LncRNAs are rapidly being recognized as important regulators of gene expression in cancer. The evolutionary conservation, diversity and complexity of lncRNAs indicates that they exert significant regulatory control on cell growth. While understanding the mechanistic role of lncRNA in cancer is still early, general principles are emerging. LncRNAs, e.g., HOTAIR, are deregulated in many cancer types, affect signaling pathways that promote cancer and modulate gene expression. Future studies will identify similar lncRNAs leading to signatures to better diagnose cancers. LncRNAs should allow for better stratification of cancer subtypes to correlate lncRNA expression with therapeutic response, drug resistance and overall survival. Similar to miRNA expression profiling in multiple myeloma and related B cell malignancies, lncRNAs profiling should lead to the identification of genetic subtypes and their association with treatment response and survival [120–122]. Finally, the structural and functional novelty of lncRNAs offers promise as anticancer therapeutics that may avoid the emergence of drug resistance commonly seen with the currently used agents. Studies to better understand the molecular mechanisms of lncRNAs in cancer offers promise for the development of more effective cancer therapies.

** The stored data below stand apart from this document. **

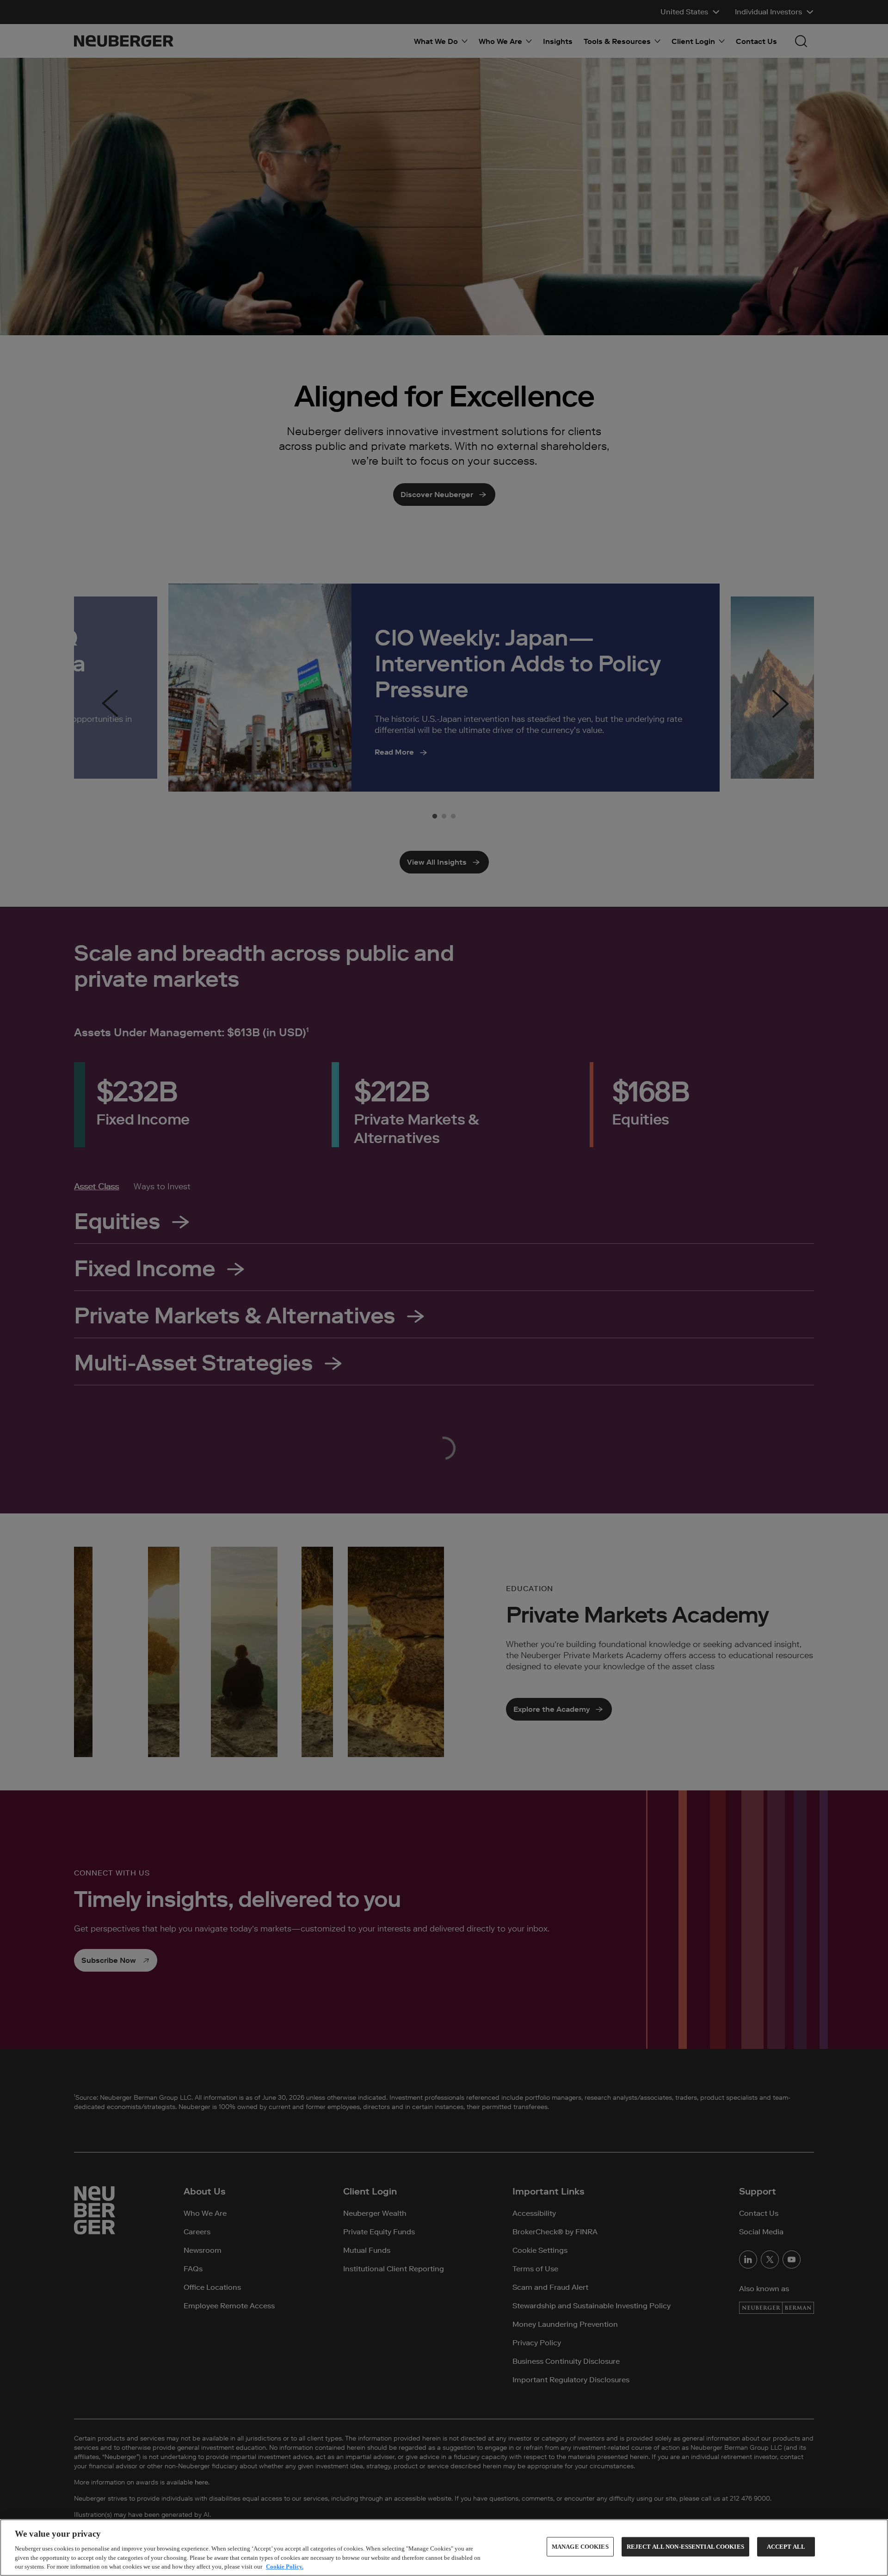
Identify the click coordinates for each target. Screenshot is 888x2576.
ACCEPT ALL (786, 2546)
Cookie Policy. (284, 2566)
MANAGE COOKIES (580, 2546)
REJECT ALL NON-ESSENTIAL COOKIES (685, 2546)
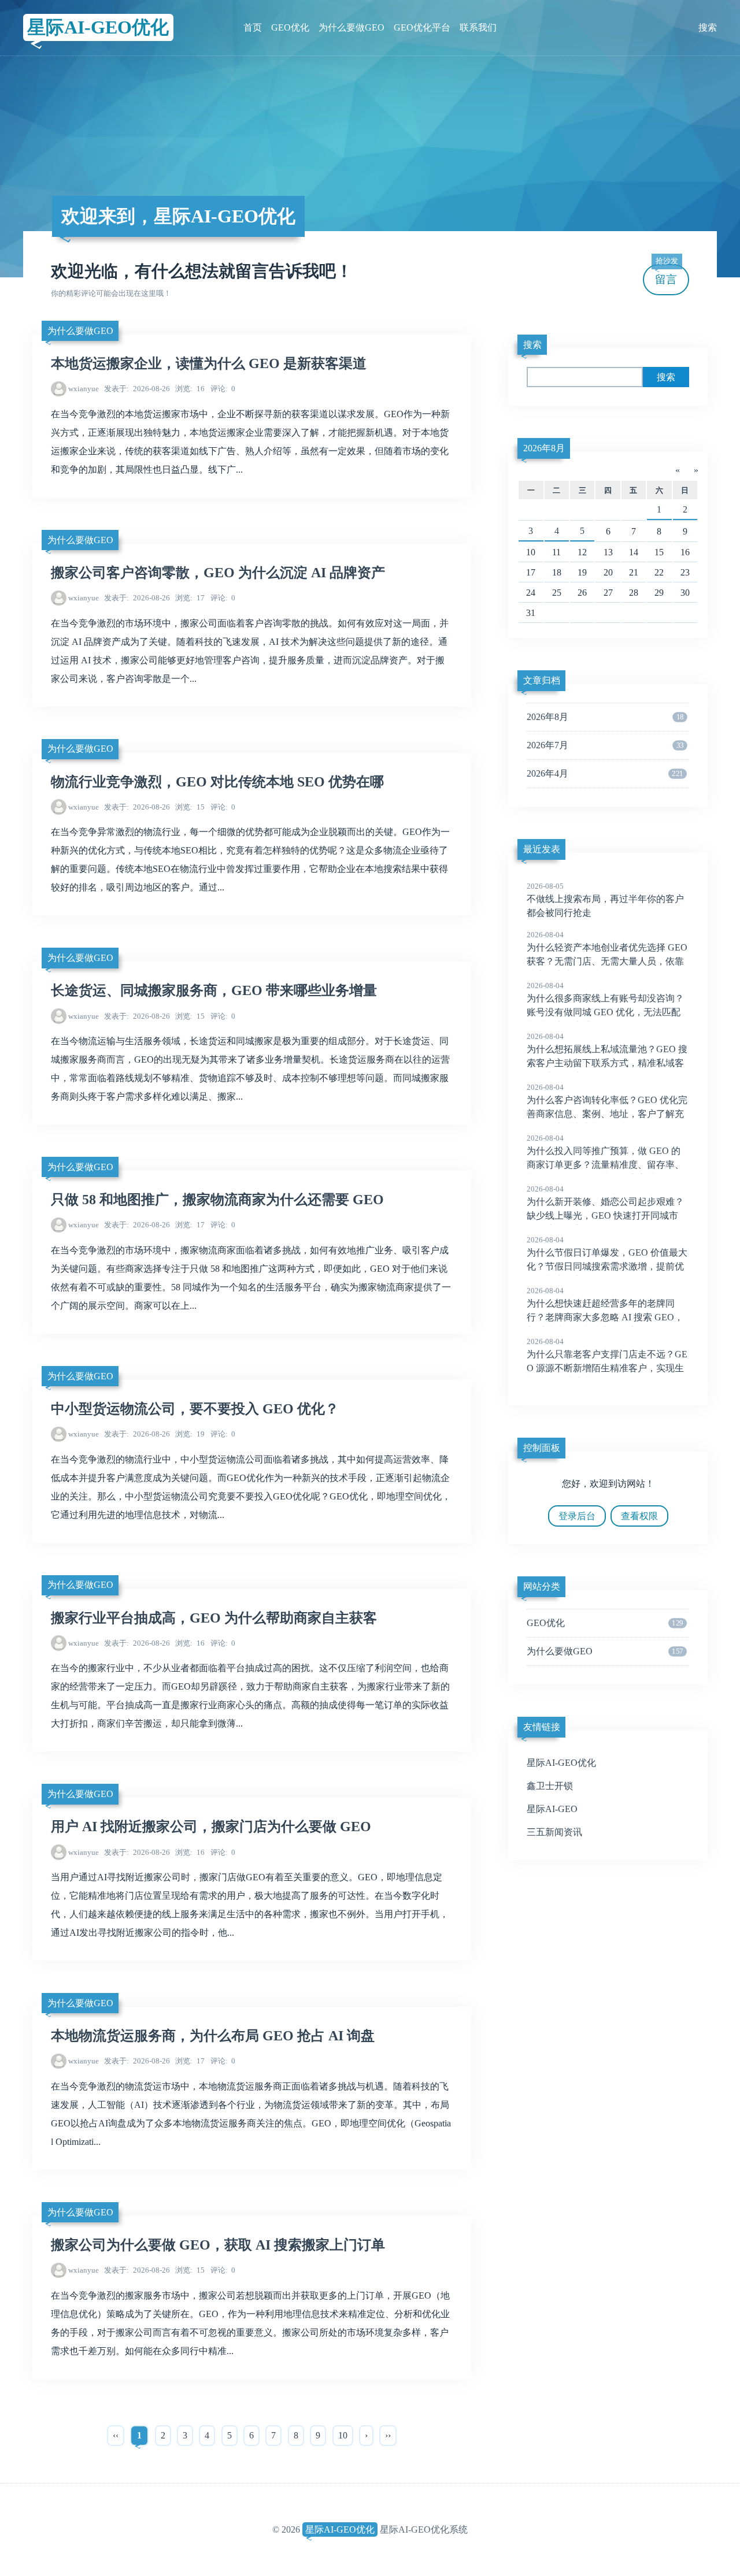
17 (190, 597)
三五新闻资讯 (554, 1832)
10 (342, 2435)
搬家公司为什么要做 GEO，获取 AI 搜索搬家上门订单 (218, 2244)
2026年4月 (605, 773)
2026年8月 (544, 448)
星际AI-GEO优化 (98, 27)
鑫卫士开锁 (550, 1786)
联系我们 (478, 27)
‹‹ (116, 2435)
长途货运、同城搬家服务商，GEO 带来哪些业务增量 (214, 990)
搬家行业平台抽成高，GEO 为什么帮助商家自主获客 (214, 1617)
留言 (666, 274)
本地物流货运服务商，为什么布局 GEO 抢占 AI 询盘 (213, 2035)
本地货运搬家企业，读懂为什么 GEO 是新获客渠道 (209, 363)
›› (388, 2435)
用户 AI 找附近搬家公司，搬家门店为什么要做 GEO (211, 1826)
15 (190, 807)
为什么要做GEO (351, 27)
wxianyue (83, 388)
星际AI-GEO (552, 1809)
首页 (252, 27)
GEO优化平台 (422, 27)
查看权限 (639, 1516)
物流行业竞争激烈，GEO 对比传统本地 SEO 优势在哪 (217, 781)
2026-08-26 (137, 388)
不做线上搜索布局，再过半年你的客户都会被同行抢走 (605, 900)
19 (190, 1434)
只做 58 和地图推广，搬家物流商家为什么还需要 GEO (217, 1199)
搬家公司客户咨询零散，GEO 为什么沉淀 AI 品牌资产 (218, 572)
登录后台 (576, 1516)
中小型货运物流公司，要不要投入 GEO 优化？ (195, 1408)
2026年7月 (605, 745)
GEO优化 (290, 27)
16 (190, 388)
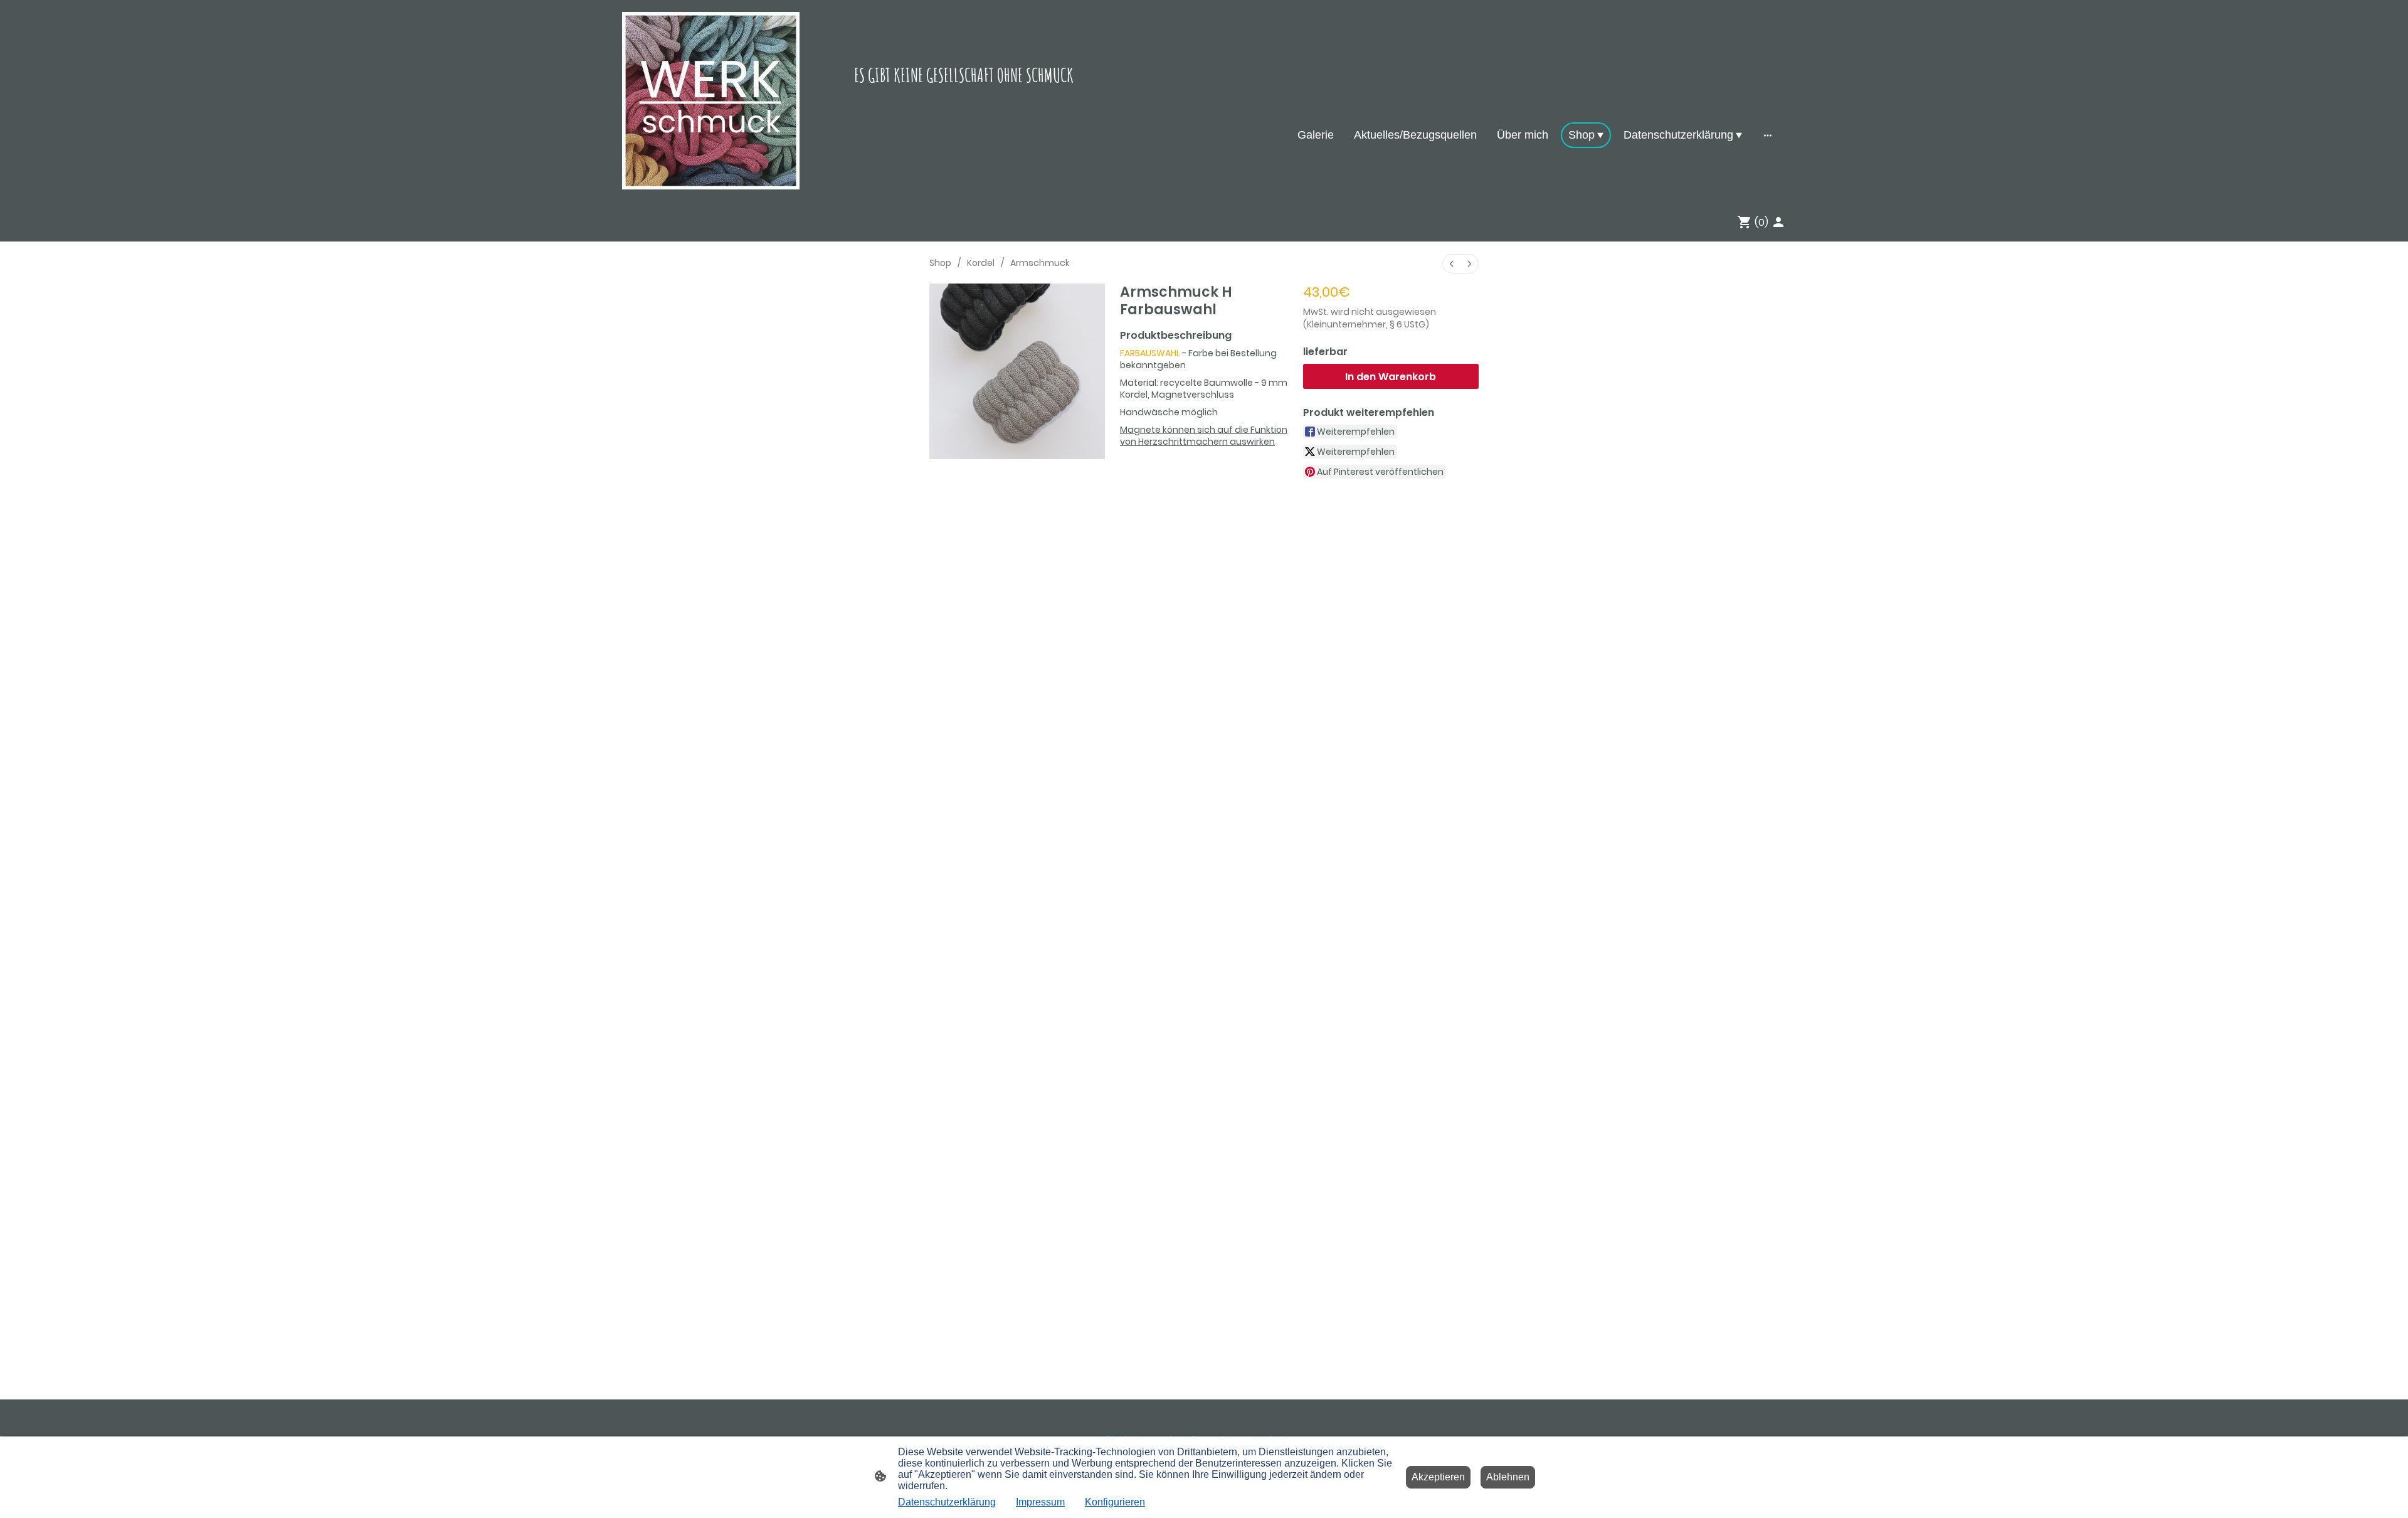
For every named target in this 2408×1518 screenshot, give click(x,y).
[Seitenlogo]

Figure 4: Frequency of HOTAIR alteration and putative HOTAIR-controlled genes across cancer types. (A) Cross-cancer alteration summary for HOTAIR from 69 independent studies to correlate HOTAIR expression with alteration frequency. Potential alterations included mutation, deletion, amplification or multiple alterations. Data was obtained from the cBioportal for cancer genomics (http://www.cbioportal.org/public-portal/, Memorial Sloan-Kettering Cancer Center, NY, NY). (B) Shown is the correlation between the alteration of EED1, a putative target of HOTAIR, across different cancer types. Potential alterations included mutation, deletion, amplification or multiple alterations. Data was obtained from the cBioportal for cancer genomics (http://www.cbioportal.org/public-portal/, Memorial Sloan-Kettering Cancer Center, NY, NY).
Conflicts of interest
The authors declare no potential conflicts of interest.